Monday, March 23, 2026

In Software Engineering The Numbers Do Mean Direction With Clarity

 

I came across a post where a person from community said, he is making 40 PRs a day.  Further, he said, the long standing architects there could not keep up with that pace.  It sounds impressive to one listening it.

Wait!  This put me into a thought.

I'm writing 100+ test cases and executing the 100+ test cases reading line by line.  How should I consider and interpret this?  How do my reporting manager look at this and interpret my contribution and value add?  Do I get the big hike and promotion in each cycle?


Why I say this?

  • Making 40 PRs in a day is as good as writing 100+ test cases and executing it -- when the number is expected and rated.

In a day, what can one push in 40 PRs?  Is this in a same repository or to the different projects repositories?  I have no idea.  But, as a engineer, I have a concern when I see that number -- 40 PRs or 100+ test cases by a person.  What are the review guidelines?  Who is reviewing it?  What is evaluated in the review before the merge is approved?


Engineering Manager, Numbers And Direction With Clarity


While one is on a intended direction with clarity the numbers make a better story.  If not, can it still make a story what is expected?

As an engineer, I see the numbers in everything and whatever I do.  The numbers help to represent, describe and communicate.

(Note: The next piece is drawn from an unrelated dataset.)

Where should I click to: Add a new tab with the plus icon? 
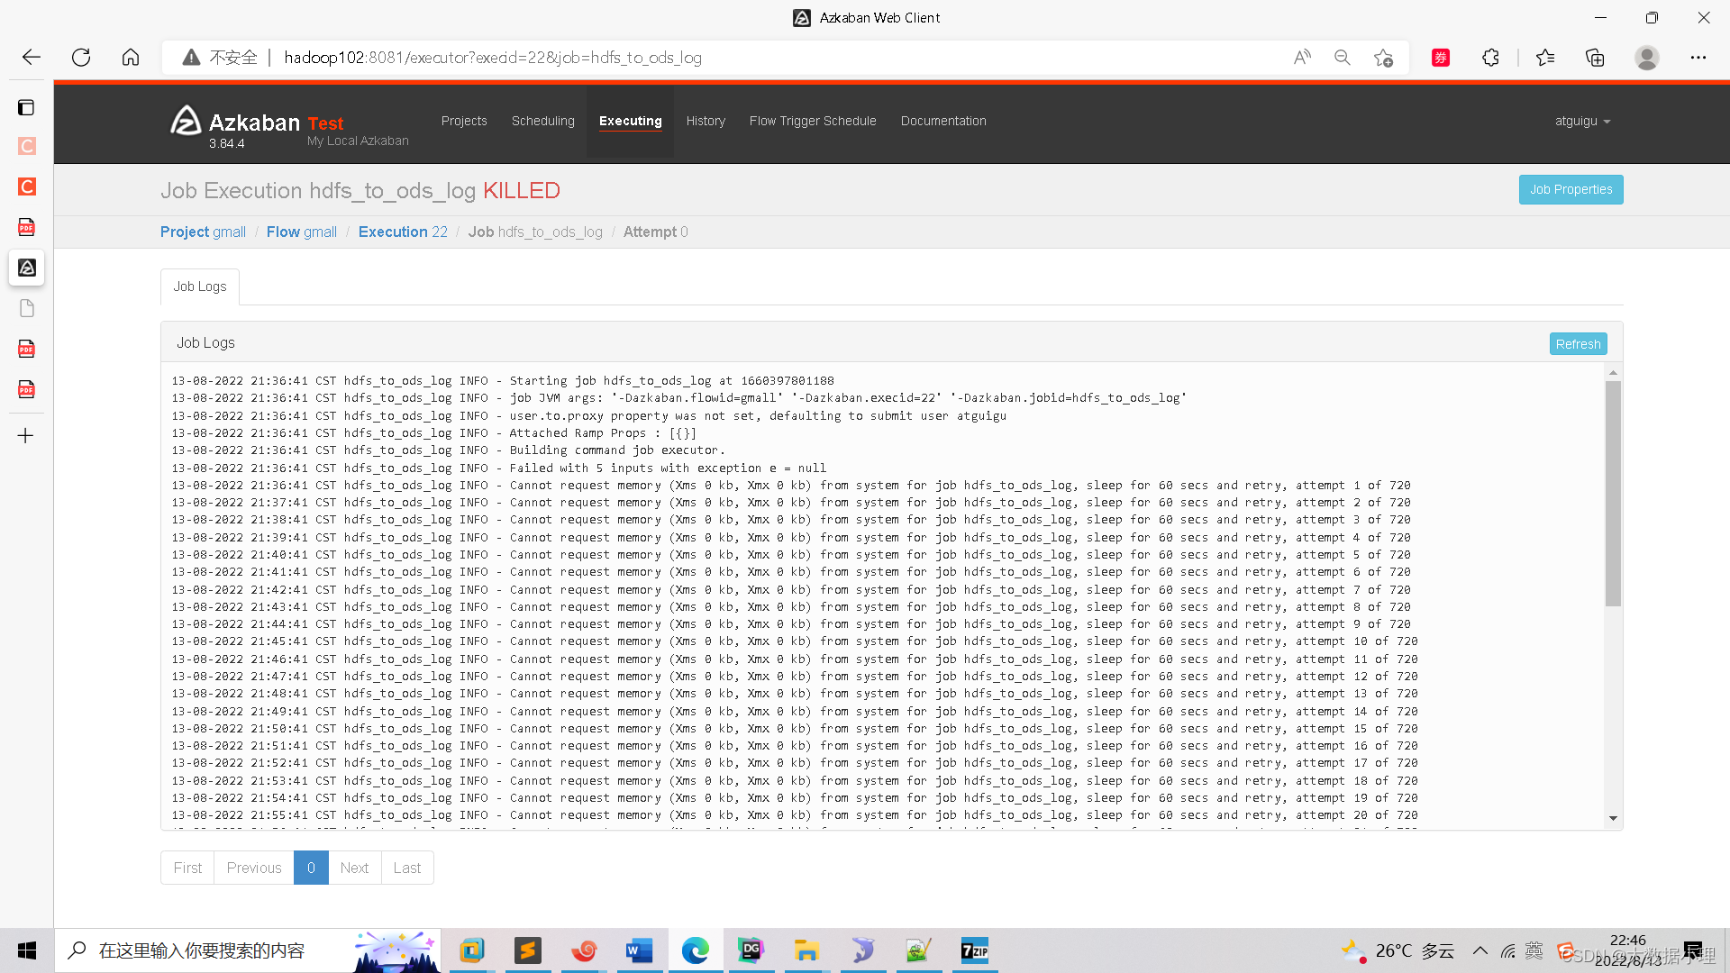(26, 436)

When the focus is on the numbers, it does not mean one is having the clarity.  

For example, I'm executing 50 test cases and 100+ in an automation run.  Does the organization, business and my peer programmers get anything from this number?  Will it be counted in as my value addition and contribution?

If we engineers are evaluated on numbers, I have seen the engineers running with the spreadsheet, number of PRs, test cases, product stories, the tickets marked as 'done', instances created and orchestrated.  Isn't it?  Do you see this at your work?

Engineering and Numbers

I learn, when we engineer a solution the goal is to have the clarity on what we are going to do, why and how.

Having the clarity means removing the ambiguities and being aware of it.  This is a major part of the solving in an engineering.

When the clarity is established with no confusions it sets a direction.  This direction is important with a clarity; it tells where we are heading, why and how.

Implementation is one part of the big engineering.

Do numbers remove the direction and clarity?  If one is obsessed with numbers and biased to it, it can derail the efforts.

When we are biased and acknowledge one's voice and thought in an engineering, we are not solving.  We are setting an example of Factory Pattern which the software engineering is not all about.

Engineering Manager, Numbers, Clarity and Direction

I as an Engineering Manager, my primary goal will be to set the direction to team with clarity.  If I do no set a direction and why we want to accomplish it, the team and delivery will be in chaos.

If anyone in my team is behind the numbers for showing PRs, test cases and stories, I will assist them to build the clarity and see it.

I will help them in knowing what the management sees and how to show one's delivery as an impact in conversion and numbers.  

Why this impact conversion matter -- I will talk about it and help to visualize it.  I did not get this from my engineering managers.  It has costed me and the team though delivery went on time sprint on sprint and KPIs looked as set and expected.

A person making 40 PRs and 100+ test cases in a day, is a smoke which indicates something is not right!



To end here, here is the sum up
  • The number of PRs in a day and test cases written and executed by a person looks impressive, but it is not a impact and conversion.
  • Remove the ambiguities, establish the clarity, set the direction and evaluate it consistently.
  • Software Engineering is not all about the numbers, PRs, stories, tests, instances, pipelines and orchestration.
  • Engineering Manager is critical role in the Software Engineering -- this is a role which sets the direction to the development teams with clarity by resolving the ambiguities to deliver with the velocity.
  • The management wanting the numbers and asking for it can mislead the effective and skilled Engineering Manager.
  • This two not the same -- 'the numbers' and 'the conversion and impact'; these two are numbers with different stories.
  • 40 PRs and 100+ tests by a person in a day does not mean she or he has clarity and direction.

In today's timeline of AI and LLM, it is the number of tokens.  Someone saying I used less number of token is a value add?

Then, what is clarity with direction in the Software Engineering?  What it is to your reporting manager?  What it is to the business and management who decides on your employment, hike, promotion, benefits and growth?

Ask your Engineering Manager.  It is not too late.